WHAT THE EXERCISE ASKS: Would you print the material exactly, starting at its first line and ending at the line holding "Click the Information"?
=-=-=
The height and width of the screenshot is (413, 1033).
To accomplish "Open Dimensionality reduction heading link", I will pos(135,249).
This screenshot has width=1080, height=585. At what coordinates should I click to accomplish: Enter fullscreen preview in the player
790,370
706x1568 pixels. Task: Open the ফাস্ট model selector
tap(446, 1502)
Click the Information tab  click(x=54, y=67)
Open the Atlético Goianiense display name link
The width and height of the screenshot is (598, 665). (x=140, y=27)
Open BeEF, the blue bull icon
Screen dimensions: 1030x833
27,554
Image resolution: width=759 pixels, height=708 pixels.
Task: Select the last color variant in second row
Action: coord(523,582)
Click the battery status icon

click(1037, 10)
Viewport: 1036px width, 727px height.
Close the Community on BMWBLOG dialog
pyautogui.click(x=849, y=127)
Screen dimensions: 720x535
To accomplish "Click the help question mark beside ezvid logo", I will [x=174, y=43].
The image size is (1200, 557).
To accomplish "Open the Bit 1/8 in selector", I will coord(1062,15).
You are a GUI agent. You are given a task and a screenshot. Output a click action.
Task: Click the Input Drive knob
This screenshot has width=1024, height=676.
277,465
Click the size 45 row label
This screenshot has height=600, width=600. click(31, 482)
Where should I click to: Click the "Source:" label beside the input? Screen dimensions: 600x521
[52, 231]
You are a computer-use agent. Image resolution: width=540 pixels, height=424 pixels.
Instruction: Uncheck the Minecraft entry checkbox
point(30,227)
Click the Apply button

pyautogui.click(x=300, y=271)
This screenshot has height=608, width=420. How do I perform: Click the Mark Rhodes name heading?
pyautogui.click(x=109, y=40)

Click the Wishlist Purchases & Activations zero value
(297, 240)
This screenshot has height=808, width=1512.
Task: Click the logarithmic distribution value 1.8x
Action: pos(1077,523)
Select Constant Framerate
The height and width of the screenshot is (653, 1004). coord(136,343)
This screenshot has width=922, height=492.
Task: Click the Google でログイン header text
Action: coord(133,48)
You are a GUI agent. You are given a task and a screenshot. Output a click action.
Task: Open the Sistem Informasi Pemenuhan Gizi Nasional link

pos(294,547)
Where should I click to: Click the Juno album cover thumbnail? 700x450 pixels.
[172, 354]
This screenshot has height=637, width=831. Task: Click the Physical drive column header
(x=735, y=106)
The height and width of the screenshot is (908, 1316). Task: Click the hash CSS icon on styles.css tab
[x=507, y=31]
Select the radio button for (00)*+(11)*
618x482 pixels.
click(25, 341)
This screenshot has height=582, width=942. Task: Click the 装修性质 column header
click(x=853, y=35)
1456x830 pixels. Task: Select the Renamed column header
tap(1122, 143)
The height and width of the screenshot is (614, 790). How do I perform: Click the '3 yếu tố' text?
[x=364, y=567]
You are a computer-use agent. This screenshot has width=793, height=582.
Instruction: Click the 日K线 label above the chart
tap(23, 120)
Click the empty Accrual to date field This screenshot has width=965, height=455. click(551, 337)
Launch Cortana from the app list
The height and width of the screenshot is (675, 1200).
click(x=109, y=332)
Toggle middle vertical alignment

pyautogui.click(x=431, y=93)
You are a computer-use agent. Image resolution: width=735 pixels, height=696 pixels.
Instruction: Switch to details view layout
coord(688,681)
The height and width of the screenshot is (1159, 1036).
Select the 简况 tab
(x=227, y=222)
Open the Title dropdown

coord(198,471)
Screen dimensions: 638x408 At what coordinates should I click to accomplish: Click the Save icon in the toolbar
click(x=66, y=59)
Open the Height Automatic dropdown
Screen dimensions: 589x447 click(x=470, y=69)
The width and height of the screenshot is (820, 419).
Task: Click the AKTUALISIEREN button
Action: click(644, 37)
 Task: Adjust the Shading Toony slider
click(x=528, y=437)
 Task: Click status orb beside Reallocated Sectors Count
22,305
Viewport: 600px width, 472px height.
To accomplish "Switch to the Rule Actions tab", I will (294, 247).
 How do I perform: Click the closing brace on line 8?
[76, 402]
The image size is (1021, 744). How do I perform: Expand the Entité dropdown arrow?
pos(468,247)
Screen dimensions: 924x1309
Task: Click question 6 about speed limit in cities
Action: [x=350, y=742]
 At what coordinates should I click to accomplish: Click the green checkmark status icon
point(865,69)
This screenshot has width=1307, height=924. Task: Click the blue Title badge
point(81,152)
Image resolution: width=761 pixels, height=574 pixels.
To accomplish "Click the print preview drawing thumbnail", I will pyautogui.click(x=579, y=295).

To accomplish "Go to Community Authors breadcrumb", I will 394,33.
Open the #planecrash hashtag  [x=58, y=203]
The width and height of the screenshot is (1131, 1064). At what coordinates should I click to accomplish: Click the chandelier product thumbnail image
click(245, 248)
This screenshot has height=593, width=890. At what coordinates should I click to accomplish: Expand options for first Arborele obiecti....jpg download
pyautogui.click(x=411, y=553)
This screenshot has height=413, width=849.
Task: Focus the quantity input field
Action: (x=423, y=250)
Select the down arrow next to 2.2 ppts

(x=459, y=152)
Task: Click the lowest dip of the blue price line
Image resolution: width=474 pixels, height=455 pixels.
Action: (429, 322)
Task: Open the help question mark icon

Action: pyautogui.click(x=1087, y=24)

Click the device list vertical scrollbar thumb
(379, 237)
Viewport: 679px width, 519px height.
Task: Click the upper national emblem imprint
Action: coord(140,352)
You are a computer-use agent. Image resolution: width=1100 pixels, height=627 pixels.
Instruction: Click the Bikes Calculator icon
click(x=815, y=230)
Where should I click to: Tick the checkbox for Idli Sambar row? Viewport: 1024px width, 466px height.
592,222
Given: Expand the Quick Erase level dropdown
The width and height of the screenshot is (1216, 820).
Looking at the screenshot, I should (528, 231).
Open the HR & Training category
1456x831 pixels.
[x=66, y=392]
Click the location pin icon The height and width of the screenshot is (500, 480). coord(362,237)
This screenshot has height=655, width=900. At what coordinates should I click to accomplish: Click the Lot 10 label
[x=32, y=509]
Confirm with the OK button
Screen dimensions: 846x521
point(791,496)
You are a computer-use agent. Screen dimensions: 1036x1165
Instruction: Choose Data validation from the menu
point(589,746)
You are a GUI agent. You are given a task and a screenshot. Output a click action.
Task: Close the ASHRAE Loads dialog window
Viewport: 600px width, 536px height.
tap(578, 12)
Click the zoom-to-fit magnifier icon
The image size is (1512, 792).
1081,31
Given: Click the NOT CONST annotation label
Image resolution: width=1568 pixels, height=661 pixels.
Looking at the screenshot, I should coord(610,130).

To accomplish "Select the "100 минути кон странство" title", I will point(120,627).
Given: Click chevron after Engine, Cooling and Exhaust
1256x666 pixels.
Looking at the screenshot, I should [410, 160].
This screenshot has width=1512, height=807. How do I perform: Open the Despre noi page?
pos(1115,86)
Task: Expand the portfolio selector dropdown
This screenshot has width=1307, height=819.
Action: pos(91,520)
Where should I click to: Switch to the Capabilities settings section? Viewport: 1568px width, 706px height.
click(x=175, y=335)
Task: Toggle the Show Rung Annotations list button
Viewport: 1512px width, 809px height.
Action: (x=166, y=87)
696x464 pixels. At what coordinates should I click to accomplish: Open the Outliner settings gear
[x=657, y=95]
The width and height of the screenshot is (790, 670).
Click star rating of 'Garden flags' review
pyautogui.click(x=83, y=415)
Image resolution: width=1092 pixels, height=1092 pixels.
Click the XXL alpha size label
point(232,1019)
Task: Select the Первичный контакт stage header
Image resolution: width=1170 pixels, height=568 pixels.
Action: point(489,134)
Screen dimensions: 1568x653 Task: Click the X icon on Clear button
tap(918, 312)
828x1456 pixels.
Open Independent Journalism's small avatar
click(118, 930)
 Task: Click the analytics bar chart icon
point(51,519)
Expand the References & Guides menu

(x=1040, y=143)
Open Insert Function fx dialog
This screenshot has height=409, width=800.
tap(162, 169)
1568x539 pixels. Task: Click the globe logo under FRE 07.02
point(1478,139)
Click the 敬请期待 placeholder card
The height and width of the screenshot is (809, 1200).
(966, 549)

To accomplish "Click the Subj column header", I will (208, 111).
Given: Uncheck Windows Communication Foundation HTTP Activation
=-=-=
ANSWER FOR THIS EXERCISE:
The height and width of the screenshot is (413, 1033).
To accomplish "Open Dimensionality reduction heading link", I will pos(135,249).
This screenshot has width=1080, height=585. At what coordinates should I click to accomplish: Enter fullscreen preview in the player
790,370
706x1568 pixels. Task: Open the ফাস্ট model selector
tap(446, 1502)
Click the Information tab  click(x=54, y=67)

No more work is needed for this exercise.